When certain USCI I2C interrupt flags (IFG) are set and an automatic flag-clearing event on the I2C bus occurs, it results in an errant ISR call to the reset vector. This will only happen when the IFG is cleared within a critical time window (~6 CPU clock cycles) after a USCI interrupt request occurs and before the interrupt servicing is initiated. The affected interrupts are UCBxTXIFG, UCSTPIFG, UCSTTIFG and UCNACKIFG.
The automatic flag-clearing scenarios are described in the following situations:
(1) A pending UCBxTXIFG interrupt request is cleared on the falling SCL clock edge following a NACK.
(2) A pending UCSTPIFG, UCSTTIFG, or UCNACKIFG interrupt request is cleared by a following Start condition.

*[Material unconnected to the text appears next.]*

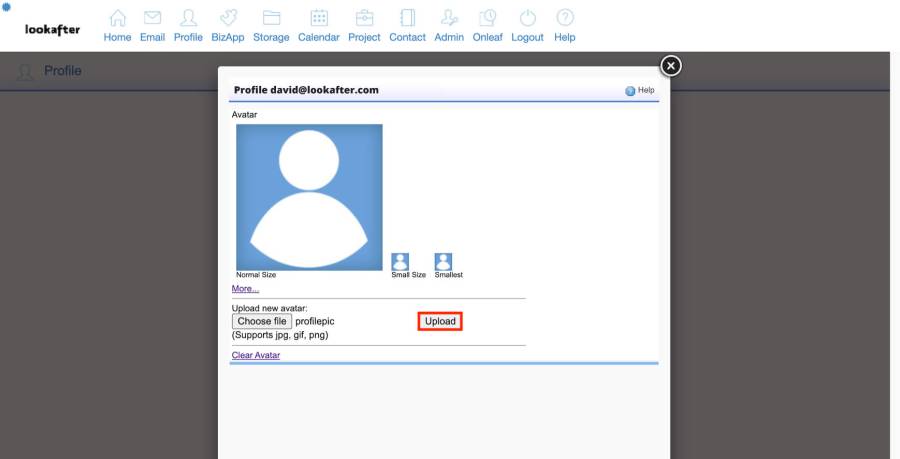Close the Profile dialog with X
The height and width of the screenshot is (459, 900).
click(x=671, y=65)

(1) Polling the affected flags instead of enabling the interrupts.
or
(2) Ensuring the above mentioned flag-clearing events occur after a time delay of 6 CPU clock cycles has elapsed since the interrupt request occurred and was accepted.
or
(3) At program start, check any applicable enabled IE bits such as UCBxTXIE, UCBxRXIE, UCSTTIE, UCSTPIE or UCNACKIE for a reset (A PUC will clear all of the IE bits of interest). If no PUC occurred then the device ran into the above mentioned errant condition and the program counter will need to be restored using an RETI instruction.

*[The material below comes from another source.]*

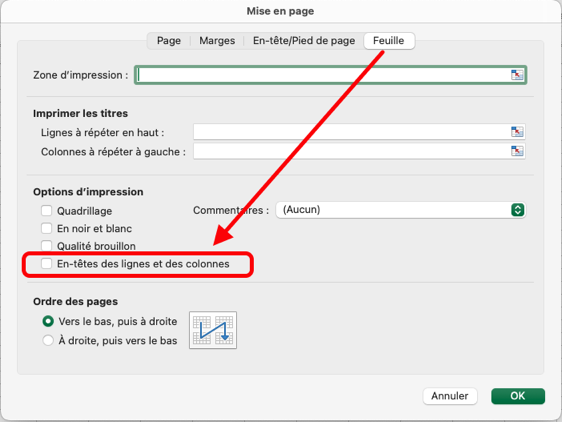
Task: Click the green Commentaires dropdown arrow
Action: [x=518, y=210]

; ------- Workaround (3) example for TXIFG ------------
Note: For assembly code use code snippet shown below and insert prior to user code
main
bit.b #UCBxTXIE ,&IE2 ; if TXIE is set, errant call occurred
jz start_normal ; if not start main program
reti ; else return from interrupt call
start_normal
... ; Application code continues
Note: For C code the workaround will need to be executed prior to the CSTARTUP routine. The steps for modifying the CSTARTUP routine are IDE dependent.

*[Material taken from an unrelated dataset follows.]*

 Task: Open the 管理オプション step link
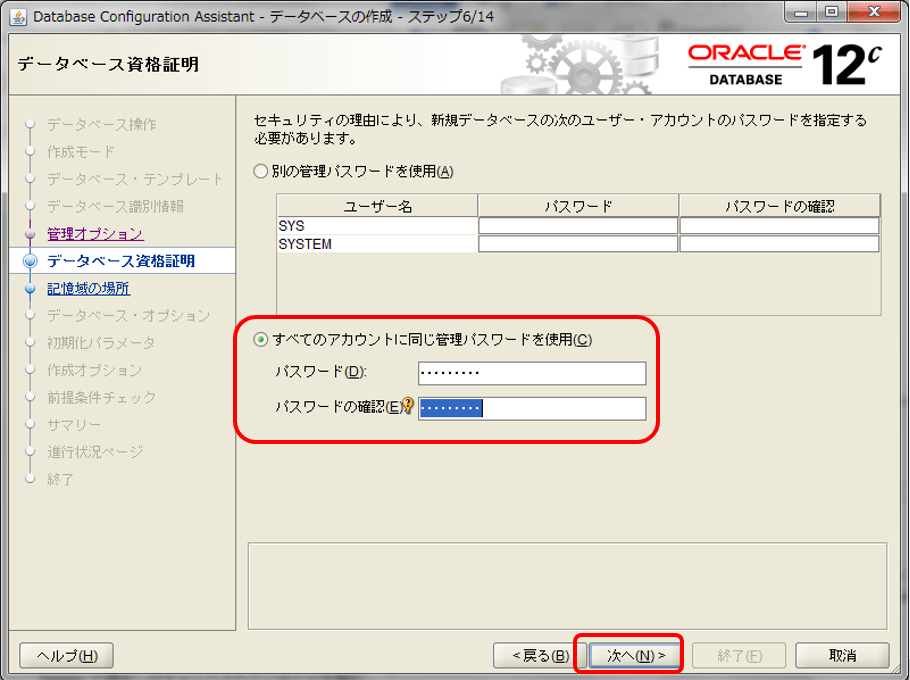coord(95,234)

Examples for Code Composer and IAR Embedded Workbench are shown below.
IAR Embedded Workbench:
1) The file cstartup.s43 is found at: ...\IAR Systems\< Current Embedded Workbench Version >\430\src\lib\430
2) Create a local copy of this file and link it to the project. Do not rename the file.
3) In the copy insert the following code prior to stack pointer initialization as shown:
#define IE2 (0x0001)
BIT.B #0x08,&IE2 ; if TXIE is set, errant call occurred
JZ Start_Normal ; if not start main program
RETI ; else return from interrupt call
// Initialize SP to point to the top of the stack.
Start_Normal
MOV #SFE(CSTACK), SP
// Ensure that main is called.
Code Composer:
1) The file boot.c is found at ...\Texas Instruments\< Current Code Composer Version > \tools\compiler\MSP430\lib\rtssrc.zip
2) Extract the file from rtssrc.zip and create a local copy. Link the copy to the project. Do not rename this file.
3) In the copy insert the following code prior to stack pointer initialization as shown:
__asm("\t BIT.B\t #0x08,&0x0001"); // if TXIE is set, errant call occurred
__asm("\t JZ\t Start_Normal"); // if not start main program
__asm("\t RETI"); // else return from interrupt call
__asm("Start_Normal");
/*------------------------------------------------------------------ */
/* Initialize stack pointer. Stack grows toward lower memory. */
/*-------------------------------------------------------------------*/
Insert the code here:
/**********************************************************/
/* C_INT00() - C ENVIRONMENT ENTRY POINT */
/**********************************************************/
#pragma CLINK(_c_int00)
extern void __interrupt _c_int00()
{
//
STACK_INIT();